"If Global Warming is Real, Then Why Is It So Cold?" asks Pierce Nahigyan. Short answer: because weather and climate aren't the same thing. Only slightly longer answer: average temperatures are going up (just as extreme weather events are increasing in frequency), but that doesn't mean it's supposed to be 72 degrees in New England in January, any more than accepting evolution requires us to accept that somewhere a monkey is turning into a human as we speak. Another way of putting it: what's in front of your face is not the whole world.
Justice Department files civil lawsuit against ex-Halliburton subsidiary and two other corporations for some of the, ah, work they did for our Army in Iraq. Said "work" included using a refrigerated trailer as a morgue freezer and as a potable ice freezer without cleaning in between. Enjoy that cola, brave soldiers! One question: why not have the Army freeze its own ice, rather than use a private contractor?
Julia Angwin helps you stop at least some data brokers from collecting all your personal information and selling it to other corporations. You know, so grieving parents don't get emails the week after their child dies, because that kind of stuff happens -- or just so that private corporations (not to mention identity thieves!) don't know every damn thing about you. It's not paranoia, it's privacy.
Good news, everyone!

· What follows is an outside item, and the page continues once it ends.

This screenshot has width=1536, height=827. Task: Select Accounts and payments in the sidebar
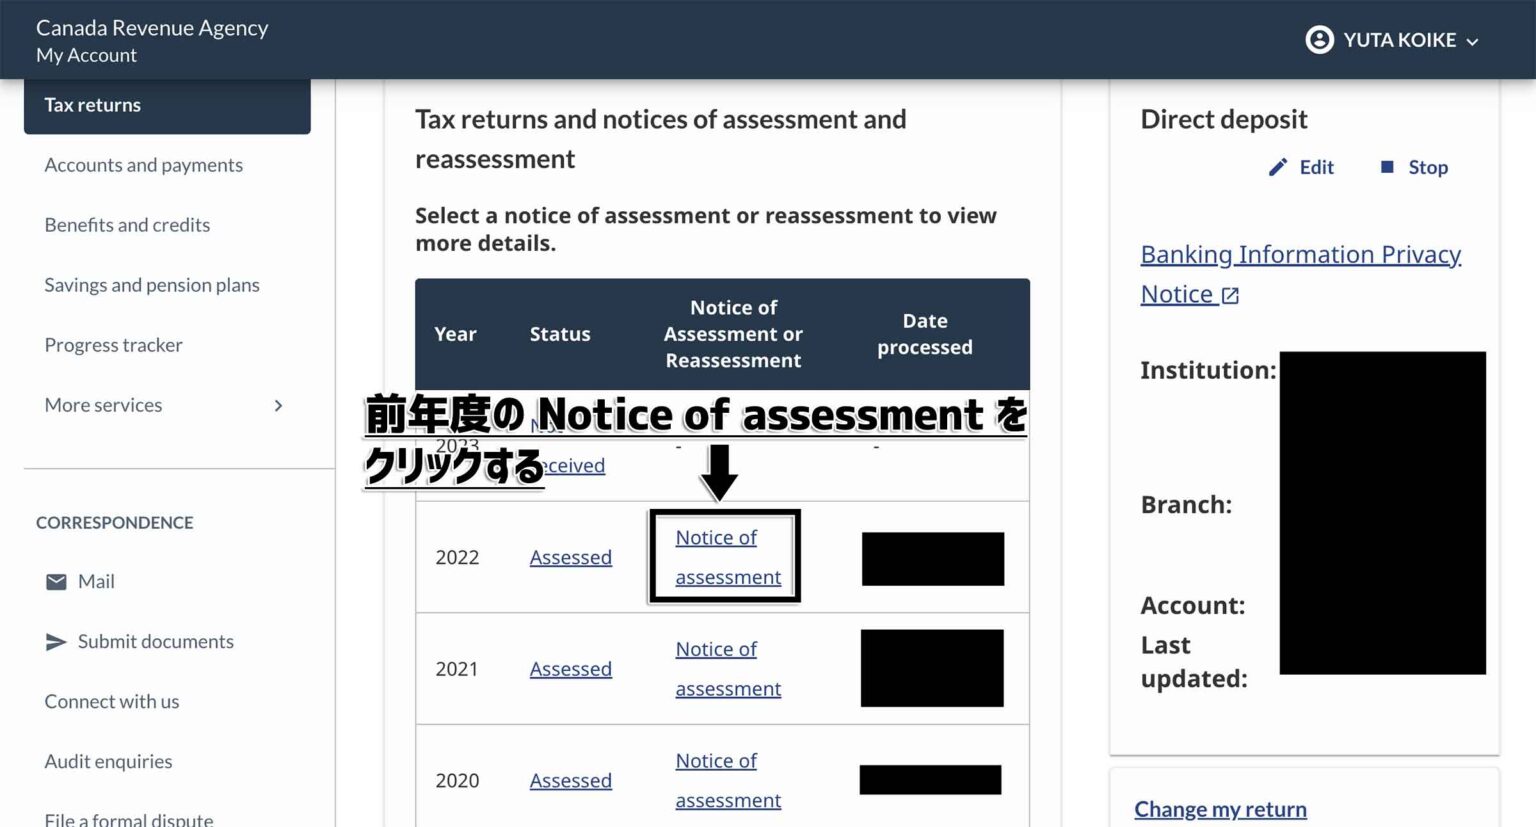pos(143,165)
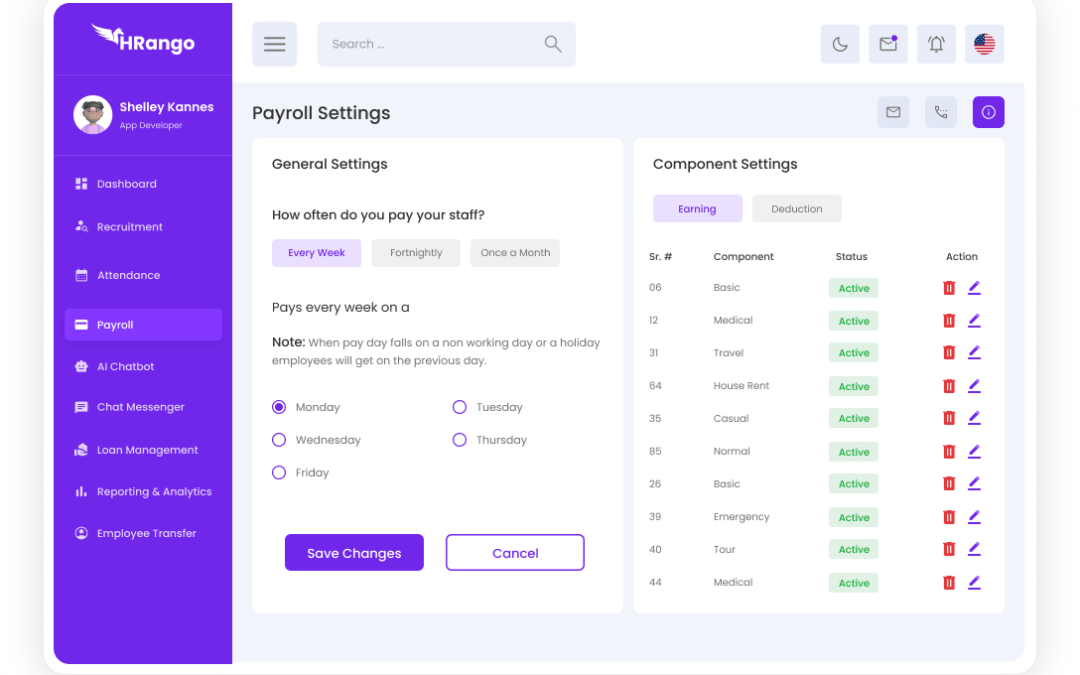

Shell Oil Co. is abandoning plans to drill in the Arctic for 2014. About this time last year, they were abandoning plans to drill in 2013, at least in part because they had some, er, troubles drilling in the cold; this year they're facing some financial reversals and, of course, the Ninth Circuit's ruling that our government had improperly sold drilling leases in the Arctic (during Tha Bush Mobb's rule, what a big surprise). But I'm sure the adverse PR coming from good folks like us had something to do with it, too.
Finally, more good news: Newark, NJ passes a paid sick leave law, mandating that businesses with more than 10 employees grant five paid days off a year. Newark becomes the second New Jersey municipality (after Jersey City), and seventh nationwide, to pass a paid sick leave law. But am I the only one wondering if a Mayor Cory Booker would've vetoed it? (He praised the law after it passed, but he's a Senator now, in a Congress that's won't get that bill done.)